[Extracted records]
=====
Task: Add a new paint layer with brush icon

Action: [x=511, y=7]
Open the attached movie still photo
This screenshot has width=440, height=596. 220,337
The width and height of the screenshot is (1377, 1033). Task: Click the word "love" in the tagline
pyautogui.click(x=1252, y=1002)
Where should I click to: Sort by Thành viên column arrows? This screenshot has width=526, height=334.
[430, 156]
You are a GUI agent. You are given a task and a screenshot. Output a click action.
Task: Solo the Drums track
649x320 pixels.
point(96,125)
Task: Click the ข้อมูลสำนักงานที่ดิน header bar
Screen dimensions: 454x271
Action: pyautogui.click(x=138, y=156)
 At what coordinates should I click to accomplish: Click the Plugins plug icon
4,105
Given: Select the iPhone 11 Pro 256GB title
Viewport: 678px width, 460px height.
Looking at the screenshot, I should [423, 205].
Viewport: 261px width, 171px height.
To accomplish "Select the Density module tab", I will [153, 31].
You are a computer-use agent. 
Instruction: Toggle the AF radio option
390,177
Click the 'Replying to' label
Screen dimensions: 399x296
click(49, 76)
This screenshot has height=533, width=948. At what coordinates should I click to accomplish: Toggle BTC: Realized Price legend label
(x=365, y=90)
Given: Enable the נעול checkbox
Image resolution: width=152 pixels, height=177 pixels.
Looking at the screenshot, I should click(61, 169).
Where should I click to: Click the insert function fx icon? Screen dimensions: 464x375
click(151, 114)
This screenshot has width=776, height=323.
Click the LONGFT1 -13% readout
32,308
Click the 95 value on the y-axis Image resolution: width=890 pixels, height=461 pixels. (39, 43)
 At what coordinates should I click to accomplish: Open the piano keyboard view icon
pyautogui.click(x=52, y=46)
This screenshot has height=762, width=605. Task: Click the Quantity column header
=====
> _Work instruction_:
Would you repeat each of the records above exactly?

> _Task response_:
Task: Add a new paint layer with brush icon

Action: [x=511, y=7]
Open the attached movie still photo
This screenshot has width=440, height=596. 220,337
The width and height of the screenshot is (1377, 1033). Task: Click the word "love" in the tagline
pyautogui.click(x=1252, y=1002)
Where should I click to: Sort by Thành viên column arrows? This screenshot has width=526, height=334.
[430, 156]
You are a GUI agent. You are given a task and a screenshot. Output a click action.
Task: Solo the Drums track
649x320 pixels.
point(96,125)
Task: Click the ข้อมูลสำนักงานที่ดิน header bar
Screen dimensions: 454x271
Action: pyautogui.click(x=138, y=156)
 At what coordinates should I click to accomplish: Click the Plugins plug icon
4,105
Given: Select the iPhone 11 Pro 256GB title
Viewport: 678px width, 460px height.
Looking at the screenshot, I should [423, 205].
Viewport: 261px width, 171px height.
To accomplish "Select the Density module tab", I will [153, 31].
You are a computer-use agent. 
Instruction: Toggle the AF radio option
390,177
Click the 'Replying to' label
Screen dimensions: 399x296
click(49, 76)
This screenshot has height=533, width=948. At what coordinates should I click to accomplish: Toggle BTC: Realized Price legend label
(x=365, y=90)
Given: Enable the נעול checkbox
Image resolution: width=152 pixels, height=177 pixels.
Looking at the screenshot, I should click(61, 169).
Where should I click to: Click the insert function fx icon? Screen dimensions: 464x375
click(151, 114)
This screenshot has width=776, height=323.
Click the LONGFT1 -13% readout
32,308
Click the 95 value on the y-axis Image resolution: width=890 pixels, height=461 pixels. (39, 43)
 At what coordinates should I click to accomplish: Open the piano keyboard view icon
pyautogui.click(x=52, y=46)
This screenshot has height=762, width=605. Task: Click the Quantity column header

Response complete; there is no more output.